There is some common ground, though: everyone agrees that being lectured by someone on the other side of the fence is as counter – productive as it is offensive. So I’ll try to avoid doing that.

In Neelie’s invitation to contribute to this book, she wrote: “At a moment of transition, the old often has to give way to the new.” True, but in our business – and, I suspect, in most public bodies – managing the digital revolution is not as straightforward as all that. Few organisations, public or private sector, have the luxury of jettisoning their past.

Someone once said that moving from a traditional, “legacy” business model to one fit for the digital age is like changing the engines while the plane is still flying. It’s a perfect metaphor for what WPP has had to do.

When WPP entered this world in 1985 the web was only a gleam in Tim Berners-Lee’s eye. Even as we moved into the 21st century our digital revenues were still little more than a rounding error.

Today, digital represents more than a third of our $18 billion of revenues. Looking at the business more broadly, digital and interactive marketing, programmatic buying and big data account for about three quarters of turnover.

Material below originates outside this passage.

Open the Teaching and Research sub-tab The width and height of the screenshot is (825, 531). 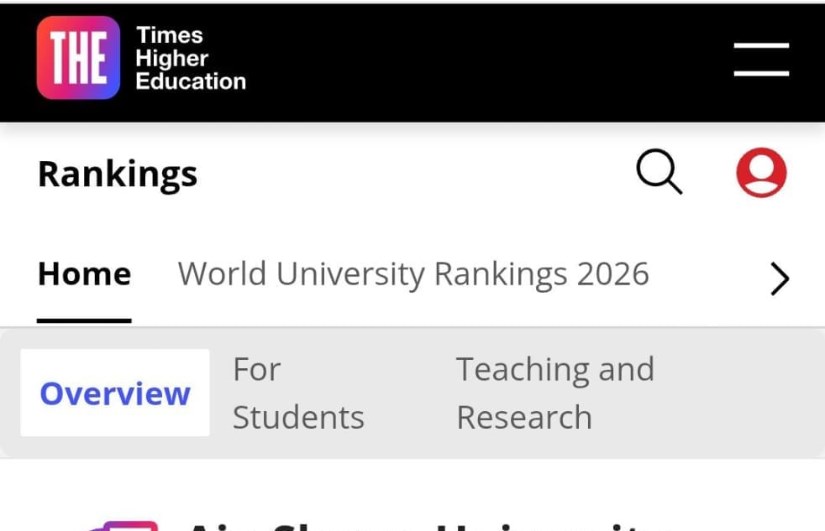(555, 393)
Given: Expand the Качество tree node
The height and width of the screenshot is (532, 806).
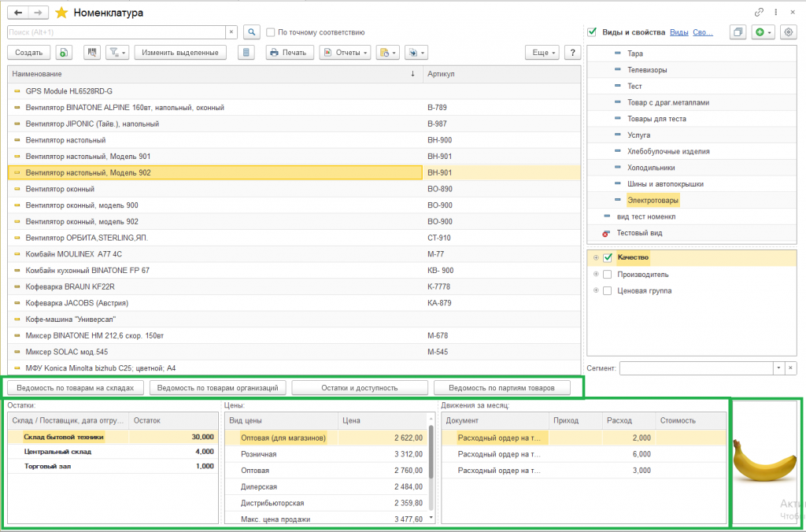Looking at the screenshot, I should 596,258.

Reflecting on that journey (and for once that term is well used), I think Neelie’s diagnosis is correct: success in today’s world is not about technology or systems or clever bits of code. It is about outlook, mindset and culture.

Technological change isn’t just a constant: it’s accelerating. Technology will never again change as slowly as it does today.

Businesses and governments alike need organisations that are built to evolve on an ongoing basis. In that context, principles matter more than plans. We need principles to guide how we change; not plans to spell out what we change.

So, here are five guiding principles that apply equally to the worlds of commerce and government.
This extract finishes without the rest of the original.